# Sealing burls



## Streamwinner (Nov 25, 2008)

Hi all,

I had asked this over in the turning section, but thought you would know a good answer to this.

I've been reading a number of articles on cutting and sealing burls, but I'm confused when they just say to seal the end grain. Isn't most of the burl end grain? Are they just referring to the section of the log above and below the burl? What if you slice the burl off the tree? I read a few articles of people who "farm" the burls since they sometimes grow back after they've been sliced off. What if you cut blanks from the burl while it's still green?

Thanks in advance, -SW


----------



## Daren (Oct 14, 2006)

I seal all cut faces, most often. Burl is such a mess of grain (why they are so pretty) yea you are right most of it is/can be endgrain, or at least react like it while drying. For sure slices of burl like up and down off the tree are tricky, the little burl eyes (for the lack of a better term) like to open up/split while drying.

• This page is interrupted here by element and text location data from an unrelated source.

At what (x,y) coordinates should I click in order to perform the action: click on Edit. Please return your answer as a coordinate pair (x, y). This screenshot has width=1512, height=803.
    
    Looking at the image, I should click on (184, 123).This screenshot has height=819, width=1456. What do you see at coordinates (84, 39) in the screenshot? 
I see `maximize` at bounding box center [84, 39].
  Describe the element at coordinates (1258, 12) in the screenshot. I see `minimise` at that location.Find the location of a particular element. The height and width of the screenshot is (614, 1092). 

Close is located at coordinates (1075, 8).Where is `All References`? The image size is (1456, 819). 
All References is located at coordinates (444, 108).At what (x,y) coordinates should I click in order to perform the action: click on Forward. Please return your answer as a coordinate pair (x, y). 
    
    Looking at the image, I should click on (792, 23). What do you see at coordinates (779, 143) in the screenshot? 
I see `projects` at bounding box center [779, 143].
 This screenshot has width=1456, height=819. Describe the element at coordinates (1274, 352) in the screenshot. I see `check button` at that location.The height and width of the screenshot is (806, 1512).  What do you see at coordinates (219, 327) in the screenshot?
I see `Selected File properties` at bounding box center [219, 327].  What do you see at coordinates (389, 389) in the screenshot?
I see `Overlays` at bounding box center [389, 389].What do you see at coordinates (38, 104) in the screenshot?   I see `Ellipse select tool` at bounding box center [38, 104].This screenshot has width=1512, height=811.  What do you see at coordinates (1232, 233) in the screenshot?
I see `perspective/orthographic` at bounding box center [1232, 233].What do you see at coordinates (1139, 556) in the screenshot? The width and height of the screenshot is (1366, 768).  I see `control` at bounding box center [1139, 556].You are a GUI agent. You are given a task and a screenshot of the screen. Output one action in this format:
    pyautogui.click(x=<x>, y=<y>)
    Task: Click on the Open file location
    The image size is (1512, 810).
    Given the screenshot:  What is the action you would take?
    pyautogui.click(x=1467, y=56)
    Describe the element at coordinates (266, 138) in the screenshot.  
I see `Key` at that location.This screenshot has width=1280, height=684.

The only cut that doesn't cause me much trouble is lets say a burl sliced in half, like this:









And if you notice technically your are seeing endgrain lumber (you can see growth rings), but crossgrain burl bud growth. Make sense ?


----------



## Streamwinner (Nov 25, 2008)

Ah, many thanks.

I'm going to my dad's property in a few weeks and will be hunting for some burls. I'll have to ship them back, so I'll probably be cutting them up to minimize space. Thanks for the tips. I also just picked up an (small) avocado burl today and will be cutting it this afternoon.


----------



## Streamwinner (Nov 25, 2008)

Booya. Found quite a few, as well as many that were too big for me to cut.

Any idea what these are? Should be all the same species.


----------



## Daren (Oct 14, 2006)

Cherry









.


----------



## Streamwinner (Nov 25, 2008)

Thanks. That's what I thought.


----------